As if she were sleepwalking, she opened the car door and started for the path. He watched her disappear past a line of leafy aspens, then blew out a slow breath. “Get the bags. Open the cabin. Work on the book’s ending,” he murmured to himself, relying on order and structure to shift his focus and calm the storm that raged inside of him. He grabbed Charlotte’s tote, then exited the car and got their overnight bags from the back. They’d packed light. They’d only planned to spend one night here before heading back to Denver. They had the last two food truck stops scheduled for the coming Tuesday and Thursday. He unlocked the door to the cabin, and the familiar creak of the hinges whined his arrival as a shiver passed through him. Staring into the main room, he half expected Holly to come out from the kitchen to greet him. He swallowed hard. “It’s a house,” he said when a series of pings emanated from Charlotte’s bag.
Shit! Camp!
Would he be like this every time one of their cells rang?

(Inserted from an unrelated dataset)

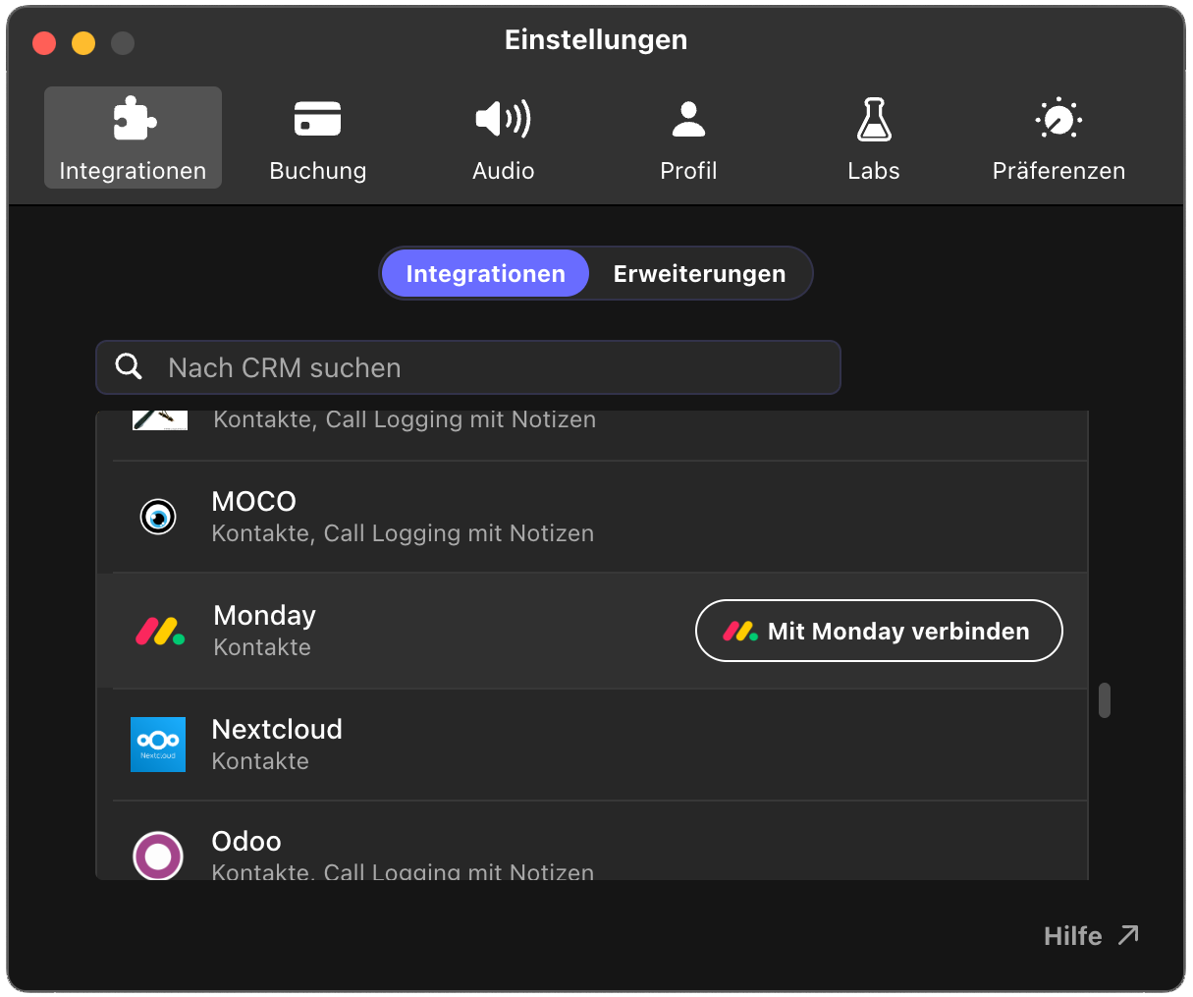
Task: Click the MOCO eye logo icon
Action: click(x=158, y=517)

He reached in and accepted the call. “Hello?”
“Yes, is Charlotte Ames available?” came a woman’s voice in a crisp British accent.
He set down the bags, then entered the kitchen, searching for some paper and a pencil. “She’s not here. But I can take a message.”
“Brilliant! My name is Paige Carter. I’m calling from the Royal College of Art regarding the photography workshop.”